I think the issues is related to this: https://github.com/dai-shi/waku/blob/c0eb2c9260a931d20d4087948ffa3ef9cd70d87e/tsconfig.json#L21-L22

The waku import only includes main.ts and the missing types are in types.d.ts. waku/* contains everything. In areal application this is not an issue because waku itself is not typechecked in this case.

dai-shi commented 2 weeks ago

I think the issues is related to this:

https://github.com/dai-shi/waku/blob/c0eb2c9260a931d20d4087948ffa3ef9cd70d87e/tsconfig.json#L21-L22

The waku import only includes main.ts and the missing types are in types.d.ts. waku/* contains everything. In areal application this is not an issue because waku itself is not typechecked in this case.

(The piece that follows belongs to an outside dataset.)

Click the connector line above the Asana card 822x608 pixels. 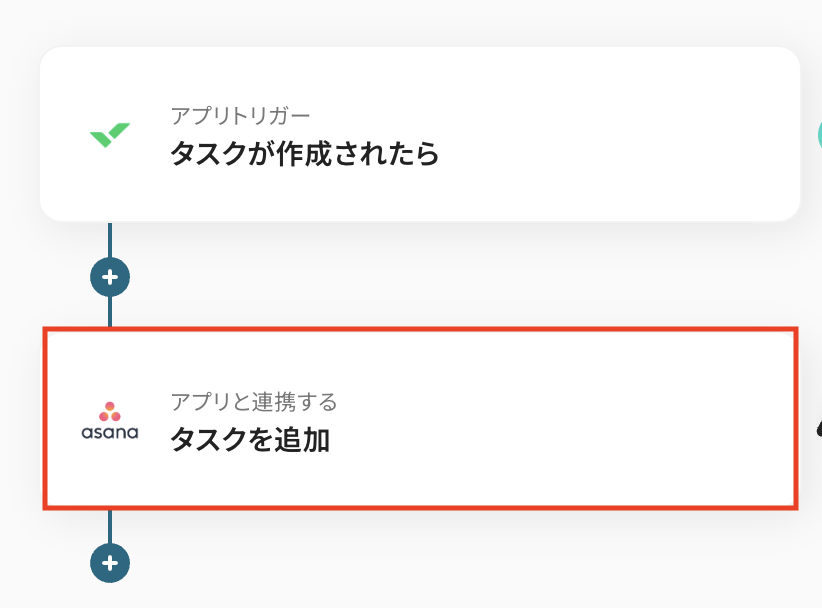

Hm, isn't that types only? But, yeah something like that causes not resolving to main.react-server.ts.

Please feel free to tackle it separately (if anyone wants). I don't think it's super important for tests. But, we actually missed this bug as we didn't have tests, so it's nice to have.

pmelab commented 2 weeks ago

Hm, isn't that types only? But, yeah something like that causes not resolving to main.react-server.ts.

The problem is just types. I appears as soon as a fixture imports something from waku, and not waku/[whatever]. I will open another PR, along with another typechecking issue that I've seen.